Please copy every record below exactly and leave out the pictures.

┌──

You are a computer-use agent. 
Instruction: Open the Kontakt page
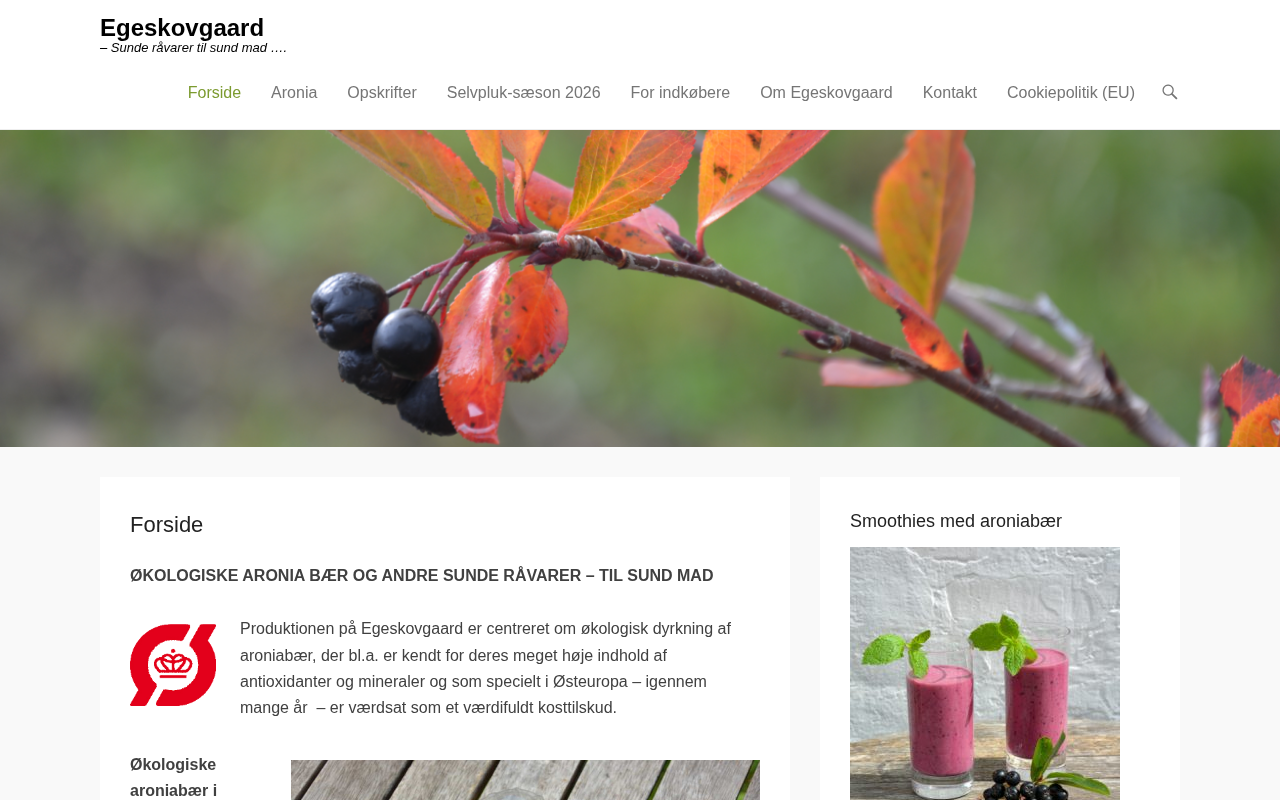[x=950, y=93]
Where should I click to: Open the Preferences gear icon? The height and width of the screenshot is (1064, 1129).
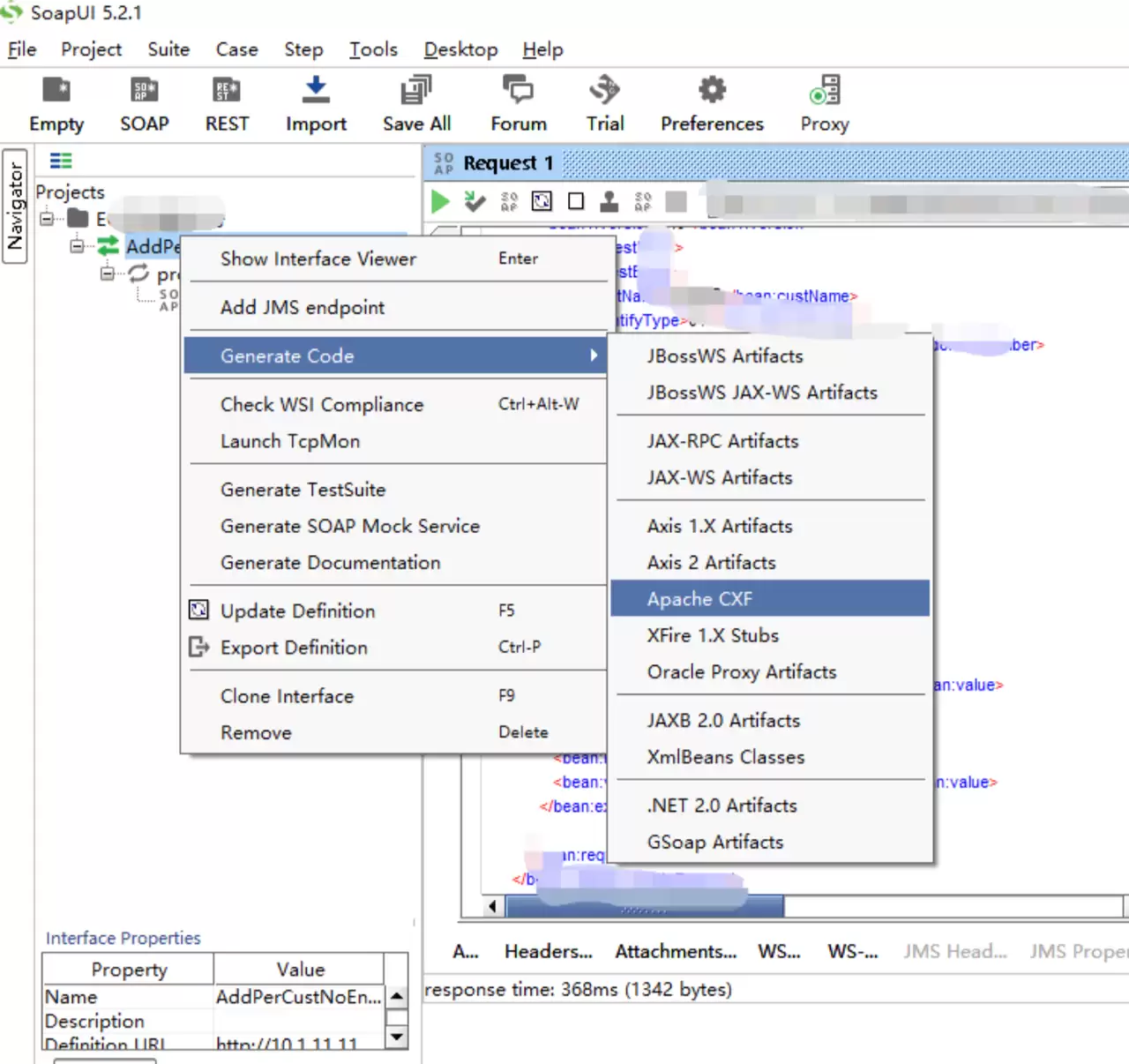[712, 90]
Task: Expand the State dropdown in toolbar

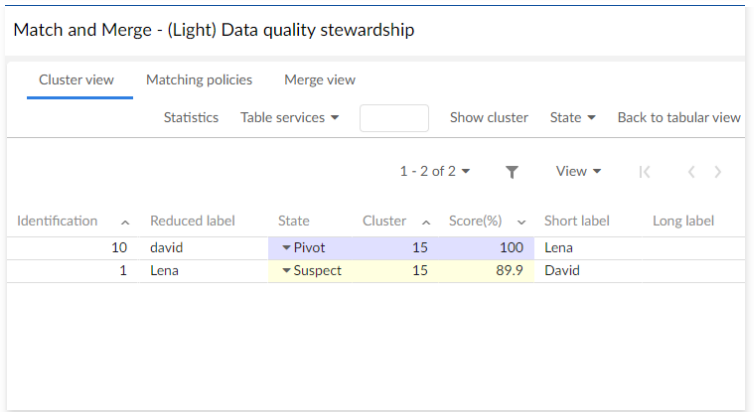Action: tap(573, 118)
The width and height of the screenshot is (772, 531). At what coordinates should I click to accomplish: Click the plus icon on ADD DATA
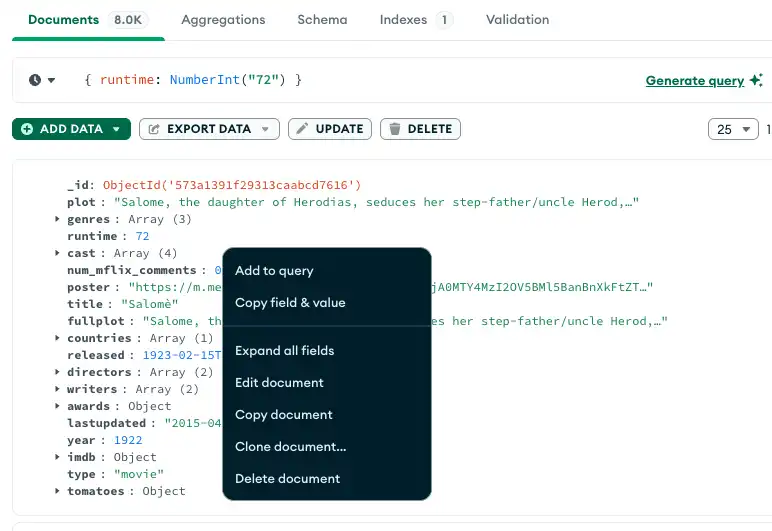27,129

└──

- _Task answer_:
You are a computer-use agent. 
Instruction: Open the Kontakt page
[x=950, y=93]
Where should I click to: Open the Preferences gear icon? The height and width of the screenshot is (1064, 1129).
[712, 90]
Task: Expand the State dropdown in toolbar

Action: tap(573, 118)
The width and height of the screenshot is (772, 531). At what coordinates should I click to accomplish: Click the plus icon on ADD DATA
27,129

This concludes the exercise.